+++ RECORDS PROVIDED
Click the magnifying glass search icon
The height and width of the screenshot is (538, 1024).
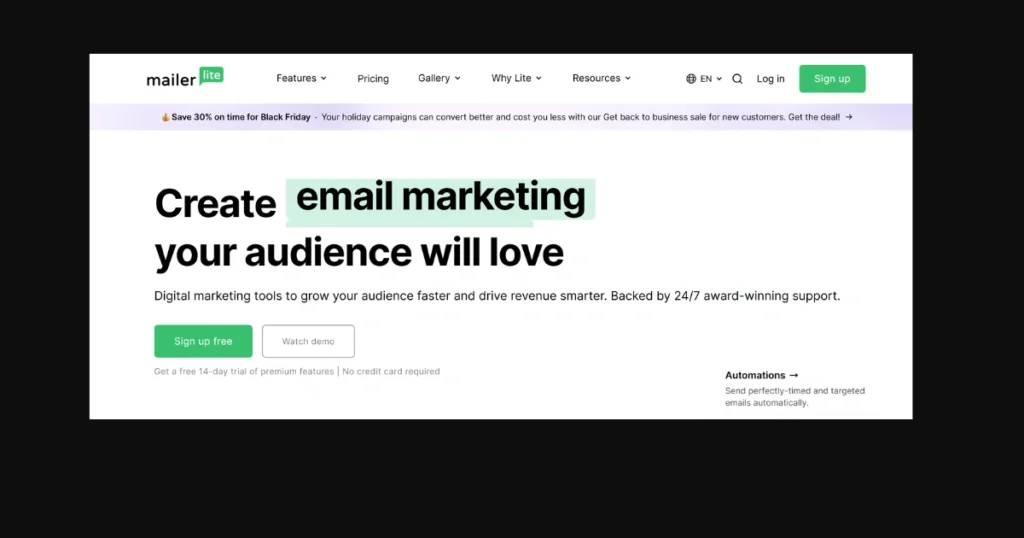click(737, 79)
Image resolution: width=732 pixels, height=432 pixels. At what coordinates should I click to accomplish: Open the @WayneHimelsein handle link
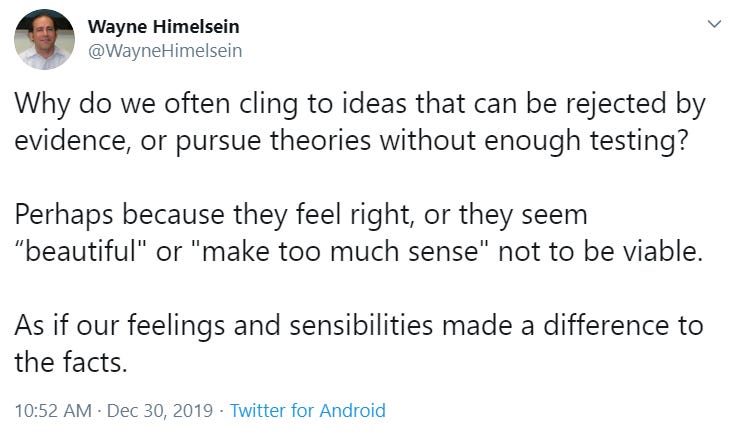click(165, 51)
++++++
■ WHAT YOU ARE ASKED TO DO
Could you retype exactly, and only, the lines running from the one with "The height and" to the last line of the listing, while leaving any pictures out?

■ SOLUTION TO THIS TASK
The height and width of the screenshot is (538, 1024).
click(737, 79)
Image resolution: width=732 pixels, height=432 pixels. At what coordinates should I click to accomplish: Open the @WayneHimelsein handle link
click(165, 51)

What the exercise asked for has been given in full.